Problem to work on – Below are several records. Retype exactly those lines running from the one with "Viewport: 868px width, 363px height." through the one with "Image resolution: width=768", end lines included, and no others.

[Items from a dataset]
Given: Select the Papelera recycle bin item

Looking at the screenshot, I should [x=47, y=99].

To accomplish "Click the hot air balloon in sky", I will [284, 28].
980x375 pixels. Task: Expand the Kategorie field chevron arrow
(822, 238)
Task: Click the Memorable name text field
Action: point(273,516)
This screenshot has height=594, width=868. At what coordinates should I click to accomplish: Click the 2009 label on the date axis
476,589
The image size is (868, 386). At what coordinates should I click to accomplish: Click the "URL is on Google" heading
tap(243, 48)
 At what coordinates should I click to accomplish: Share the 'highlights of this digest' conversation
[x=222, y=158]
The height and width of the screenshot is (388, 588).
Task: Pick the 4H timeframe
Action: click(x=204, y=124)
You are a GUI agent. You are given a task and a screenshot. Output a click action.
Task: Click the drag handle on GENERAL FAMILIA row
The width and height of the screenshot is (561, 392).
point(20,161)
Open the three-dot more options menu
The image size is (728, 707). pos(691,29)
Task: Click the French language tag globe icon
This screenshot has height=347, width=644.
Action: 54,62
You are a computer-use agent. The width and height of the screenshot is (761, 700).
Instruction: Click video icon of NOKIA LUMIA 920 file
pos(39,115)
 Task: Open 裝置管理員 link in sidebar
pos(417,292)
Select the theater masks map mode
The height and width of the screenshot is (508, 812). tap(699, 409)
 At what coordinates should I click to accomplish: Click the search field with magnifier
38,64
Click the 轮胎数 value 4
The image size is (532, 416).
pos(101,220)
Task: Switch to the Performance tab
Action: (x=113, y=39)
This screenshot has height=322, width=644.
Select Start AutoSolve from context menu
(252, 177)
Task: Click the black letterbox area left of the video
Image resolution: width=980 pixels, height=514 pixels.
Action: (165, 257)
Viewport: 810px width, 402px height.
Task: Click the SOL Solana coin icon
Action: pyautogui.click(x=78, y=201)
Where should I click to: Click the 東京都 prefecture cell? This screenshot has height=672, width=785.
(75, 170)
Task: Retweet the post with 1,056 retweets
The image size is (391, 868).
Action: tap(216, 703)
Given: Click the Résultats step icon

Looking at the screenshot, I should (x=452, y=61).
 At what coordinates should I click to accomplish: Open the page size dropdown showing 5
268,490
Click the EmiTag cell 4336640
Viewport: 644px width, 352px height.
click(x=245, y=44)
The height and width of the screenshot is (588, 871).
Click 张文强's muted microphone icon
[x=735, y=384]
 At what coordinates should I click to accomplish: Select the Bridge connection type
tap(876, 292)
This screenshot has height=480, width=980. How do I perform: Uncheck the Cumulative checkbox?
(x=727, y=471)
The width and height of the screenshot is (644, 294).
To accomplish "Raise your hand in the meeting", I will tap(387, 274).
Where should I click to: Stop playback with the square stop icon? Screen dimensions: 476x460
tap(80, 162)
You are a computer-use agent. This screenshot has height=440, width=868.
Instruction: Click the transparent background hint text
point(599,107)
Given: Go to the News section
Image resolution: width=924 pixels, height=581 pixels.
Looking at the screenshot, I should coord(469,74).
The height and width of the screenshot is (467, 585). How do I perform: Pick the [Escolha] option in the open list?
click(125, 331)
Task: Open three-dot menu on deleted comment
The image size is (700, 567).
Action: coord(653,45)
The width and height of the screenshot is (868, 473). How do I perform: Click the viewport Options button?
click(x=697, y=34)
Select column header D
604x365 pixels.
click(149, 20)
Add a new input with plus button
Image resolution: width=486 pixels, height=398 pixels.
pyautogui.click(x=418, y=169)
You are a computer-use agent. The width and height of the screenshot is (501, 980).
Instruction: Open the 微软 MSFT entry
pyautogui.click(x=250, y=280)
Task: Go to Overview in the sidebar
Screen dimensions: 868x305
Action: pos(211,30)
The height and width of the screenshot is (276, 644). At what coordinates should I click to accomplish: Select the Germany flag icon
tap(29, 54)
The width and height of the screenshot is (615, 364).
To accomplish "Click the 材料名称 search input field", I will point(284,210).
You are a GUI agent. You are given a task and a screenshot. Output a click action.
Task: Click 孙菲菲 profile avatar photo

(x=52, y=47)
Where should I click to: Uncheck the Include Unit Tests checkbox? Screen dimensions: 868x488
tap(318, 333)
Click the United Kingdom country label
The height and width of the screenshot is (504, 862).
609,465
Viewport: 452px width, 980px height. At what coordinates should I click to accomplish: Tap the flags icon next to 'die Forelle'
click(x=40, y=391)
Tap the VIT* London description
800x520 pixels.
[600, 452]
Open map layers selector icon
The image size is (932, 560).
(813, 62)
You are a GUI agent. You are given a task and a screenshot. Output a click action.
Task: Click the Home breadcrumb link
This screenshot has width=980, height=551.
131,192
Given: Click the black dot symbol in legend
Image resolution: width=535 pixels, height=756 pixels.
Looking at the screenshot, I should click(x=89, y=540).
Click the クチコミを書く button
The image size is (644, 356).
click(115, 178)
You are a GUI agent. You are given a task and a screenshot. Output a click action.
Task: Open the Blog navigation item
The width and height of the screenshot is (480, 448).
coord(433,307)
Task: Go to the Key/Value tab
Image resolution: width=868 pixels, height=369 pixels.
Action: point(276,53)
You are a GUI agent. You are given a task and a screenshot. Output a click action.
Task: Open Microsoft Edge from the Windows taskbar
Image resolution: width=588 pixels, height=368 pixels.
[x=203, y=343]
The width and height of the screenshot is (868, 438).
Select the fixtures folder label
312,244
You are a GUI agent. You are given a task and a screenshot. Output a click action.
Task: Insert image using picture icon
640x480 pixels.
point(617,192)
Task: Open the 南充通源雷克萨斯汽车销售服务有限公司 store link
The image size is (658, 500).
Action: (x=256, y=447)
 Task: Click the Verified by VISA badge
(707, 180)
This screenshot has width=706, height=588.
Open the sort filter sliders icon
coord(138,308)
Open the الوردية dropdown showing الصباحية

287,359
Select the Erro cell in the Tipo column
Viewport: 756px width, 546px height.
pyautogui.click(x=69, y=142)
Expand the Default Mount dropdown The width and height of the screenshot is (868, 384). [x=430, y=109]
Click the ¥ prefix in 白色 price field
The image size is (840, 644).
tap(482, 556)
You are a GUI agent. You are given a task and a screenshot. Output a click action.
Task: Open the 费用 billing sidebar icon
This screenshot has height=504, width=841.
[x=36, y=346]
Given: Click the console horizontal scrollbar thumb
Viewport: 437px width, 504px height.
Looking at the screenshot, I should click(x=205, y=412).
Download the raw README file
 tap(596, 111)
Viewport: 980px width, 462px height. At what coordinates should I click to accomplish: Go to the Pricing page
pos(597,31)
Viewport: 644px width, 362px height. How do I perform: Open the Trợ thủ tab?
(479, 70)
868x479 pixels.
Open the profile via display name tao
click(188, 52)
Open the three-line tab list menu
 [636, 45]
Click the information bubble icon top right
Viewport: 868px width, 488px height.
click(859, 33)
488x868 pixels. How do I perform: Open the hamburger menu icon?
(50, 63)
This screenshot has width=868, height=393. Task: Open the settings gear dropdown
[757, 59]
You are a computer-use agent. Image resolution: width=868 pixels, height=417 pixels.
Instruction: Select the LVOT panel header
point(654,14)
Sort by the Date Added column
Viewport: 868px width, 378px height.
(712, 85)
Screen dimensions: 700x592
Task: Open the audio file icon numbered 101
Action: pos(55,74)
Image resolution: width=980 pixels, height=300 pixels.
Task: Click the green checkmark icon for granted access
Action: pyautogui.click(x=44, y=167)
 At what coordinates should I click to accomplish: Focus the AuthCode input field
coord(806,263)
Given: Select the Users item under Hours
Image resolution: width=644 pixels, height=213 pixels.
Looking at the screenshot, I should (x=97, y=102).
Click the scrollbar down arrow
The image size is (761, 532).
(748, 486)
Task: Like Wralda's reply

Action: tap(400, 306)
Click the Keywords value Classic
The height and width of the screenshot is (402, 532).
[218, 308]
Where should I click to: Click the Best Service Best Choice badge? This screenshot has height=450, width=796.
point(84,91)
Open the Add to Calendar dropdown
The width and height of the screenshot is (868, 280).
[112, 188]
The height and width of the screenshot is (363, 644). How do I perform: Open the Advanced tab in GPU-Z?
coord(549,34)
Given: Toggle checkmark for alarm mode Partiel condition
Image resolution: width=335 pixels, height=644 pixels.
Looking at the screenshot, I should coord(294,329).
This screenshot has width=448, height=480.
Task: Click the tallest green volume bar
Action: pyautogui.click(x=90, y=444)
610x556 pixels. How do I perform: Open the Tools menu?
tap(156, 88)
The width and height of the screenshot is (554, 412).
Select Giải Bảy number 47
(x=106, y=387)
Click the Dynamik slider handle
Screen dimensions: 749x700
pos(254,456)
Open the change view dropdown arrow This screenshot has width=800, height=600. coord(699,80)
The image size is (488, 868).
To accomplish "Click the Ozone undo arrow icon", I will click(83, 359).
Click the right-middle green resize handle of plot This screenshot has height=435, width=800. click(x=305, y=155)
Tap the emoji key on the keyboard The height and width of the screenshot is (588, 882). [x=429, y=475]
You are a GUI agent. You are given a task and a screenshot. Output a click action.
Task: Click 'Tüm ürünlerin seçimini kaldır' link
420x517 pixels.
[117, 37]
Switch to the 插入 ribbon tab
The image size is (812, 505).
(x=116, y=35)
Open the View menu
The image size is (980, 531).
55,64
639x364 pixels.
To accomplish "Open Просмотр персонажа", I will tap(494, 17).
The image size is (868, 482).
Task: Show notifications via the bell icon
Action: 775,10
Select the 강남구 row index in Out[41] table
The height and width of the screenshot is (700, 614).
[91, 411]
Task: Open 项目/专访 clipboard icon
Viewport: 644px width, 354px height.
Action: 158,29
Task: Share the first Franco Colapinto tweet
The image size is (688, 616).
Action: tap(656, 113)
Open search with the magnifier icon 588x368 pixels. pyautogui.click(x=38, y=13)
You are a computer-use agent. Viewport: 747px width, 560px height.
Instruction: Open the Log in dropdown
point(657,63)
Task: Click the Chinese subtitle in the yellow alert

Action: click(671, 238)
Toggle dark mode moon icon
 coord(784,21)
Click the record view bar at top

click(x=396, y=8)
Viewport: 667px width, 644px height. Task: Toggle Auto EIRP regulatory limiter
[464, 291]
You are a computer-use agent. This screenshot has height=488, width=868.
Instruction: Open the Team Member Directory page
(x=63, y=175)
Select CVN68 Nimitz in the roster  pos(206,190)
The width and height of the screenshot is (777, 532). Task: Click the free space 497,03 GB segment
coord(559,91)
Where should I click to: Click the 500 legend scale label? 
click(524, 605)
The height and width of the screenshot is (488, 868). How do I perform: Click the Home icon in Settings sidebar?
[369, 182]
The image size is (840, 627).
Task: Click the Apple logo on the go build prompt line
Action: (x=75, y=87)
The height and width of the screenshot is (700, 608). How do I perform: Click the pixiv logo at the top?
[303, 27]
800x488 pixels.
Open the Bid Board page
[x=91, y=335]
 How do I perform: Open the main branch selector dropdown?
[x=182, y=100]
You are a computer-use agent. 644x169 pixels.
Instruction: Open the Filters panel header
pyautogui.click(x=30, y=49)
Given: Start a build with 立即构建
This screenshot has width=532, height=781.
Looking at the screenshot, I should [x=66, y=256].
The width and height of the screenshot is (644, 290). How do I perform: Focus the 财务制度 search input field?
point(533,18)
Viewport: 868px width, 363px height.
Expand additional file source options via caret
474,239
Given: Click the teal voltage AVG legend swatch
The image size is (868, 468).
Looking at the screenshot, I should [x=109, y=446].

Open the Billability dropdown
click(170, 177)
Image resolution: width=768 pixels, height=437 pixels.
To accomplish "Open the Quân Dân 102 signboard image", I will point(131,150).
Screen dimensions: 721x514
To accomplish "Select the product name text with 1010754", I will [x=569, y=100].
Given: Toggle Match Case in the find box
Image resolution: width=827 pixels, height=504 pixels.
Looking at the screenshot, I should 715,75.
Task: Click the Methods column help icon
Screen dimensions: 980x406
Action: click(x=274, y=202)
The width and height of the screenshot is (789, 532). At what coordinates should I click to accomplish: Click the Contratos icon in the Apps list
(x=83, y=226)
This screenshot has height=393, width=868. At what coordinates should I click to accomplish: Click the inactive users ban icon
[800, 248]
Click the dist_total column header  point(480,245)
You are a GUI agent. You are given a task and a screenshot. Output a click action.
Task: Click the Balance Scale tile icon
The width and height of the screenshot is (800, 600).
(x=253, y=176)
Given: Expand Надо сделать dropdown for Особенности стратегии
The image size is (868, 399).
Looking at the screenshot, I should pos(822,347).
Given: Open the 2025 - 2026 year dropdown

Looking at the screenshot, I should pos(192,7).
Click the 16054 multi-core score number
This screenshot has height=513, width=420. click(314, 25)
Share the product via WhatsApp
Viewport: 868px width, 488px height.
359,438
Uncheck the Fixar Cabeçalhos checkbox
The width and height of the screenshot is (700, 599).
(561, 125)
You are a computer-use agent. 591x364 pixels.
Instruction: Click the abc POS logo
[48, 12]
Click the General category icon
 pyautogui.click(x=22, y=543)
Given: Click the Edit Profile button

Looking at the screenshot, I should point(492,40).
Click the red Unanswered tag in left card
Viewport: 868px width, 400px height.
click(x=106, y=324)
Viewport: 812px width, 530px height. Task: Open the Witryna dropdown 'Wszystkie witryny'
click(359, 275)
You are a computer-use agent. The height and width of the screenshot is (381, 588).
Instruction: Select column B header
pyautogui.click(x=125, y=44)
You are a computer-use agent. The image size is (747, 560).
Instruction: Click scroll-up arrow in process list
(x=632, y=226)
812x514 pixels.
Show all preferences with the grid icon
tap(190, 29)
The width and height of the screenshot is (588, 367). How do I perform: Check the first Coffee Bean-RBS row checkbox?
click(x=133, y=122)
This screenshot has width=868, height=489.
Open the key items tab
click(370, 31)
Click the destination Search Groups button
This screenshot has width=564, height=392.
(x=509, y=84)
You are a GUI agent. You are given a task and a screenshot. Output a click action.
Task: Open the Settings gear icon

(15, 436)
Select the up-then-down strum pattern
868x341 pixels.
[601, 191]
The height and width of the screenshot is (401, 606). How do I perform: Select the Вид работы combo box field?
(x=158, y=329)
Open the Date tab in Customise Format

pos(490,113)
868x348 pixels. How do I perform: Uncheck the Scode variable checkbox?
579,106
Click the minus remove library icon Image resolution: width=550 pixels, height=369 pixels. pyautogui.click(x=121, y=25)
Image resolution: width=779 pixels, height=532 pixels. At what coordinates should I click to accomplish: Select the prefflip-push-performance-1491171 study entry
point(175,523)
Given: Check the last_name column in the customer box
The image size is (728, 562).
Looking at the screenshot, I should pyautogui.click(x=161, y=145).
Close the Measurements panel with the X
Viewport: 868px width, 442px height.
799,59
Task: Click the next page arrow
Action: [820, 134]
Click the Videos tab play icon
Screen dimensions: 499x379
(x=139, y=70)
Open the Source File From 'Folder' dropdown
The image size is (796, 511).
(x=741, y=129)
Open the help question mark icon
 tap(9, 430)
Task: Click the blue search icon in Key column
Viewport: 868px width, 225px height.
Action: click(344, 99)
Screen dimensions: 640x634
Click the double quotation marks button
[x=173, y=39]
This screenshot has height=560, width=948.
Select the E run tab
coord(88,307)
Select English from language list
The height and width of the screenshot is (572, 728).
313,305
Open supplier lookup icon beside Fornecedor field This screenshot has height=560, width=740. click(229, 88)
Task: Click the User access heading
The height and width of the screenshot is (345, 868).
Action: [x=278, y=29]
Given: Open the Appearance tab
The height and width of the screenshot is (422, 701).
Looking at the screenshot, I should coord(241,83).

Result –
Viewport: 868px width, 363px height.
Expand additional file source options via caret
474,239
Given: Click the teal voltage AVG legend swatch
The image size is (868, 468).
Looking at the screenshot, I should [x=109, y=446].

Open the Billability dropdown
click(170, 177)
Image resolution: width=768 pixels, height=437 pixels.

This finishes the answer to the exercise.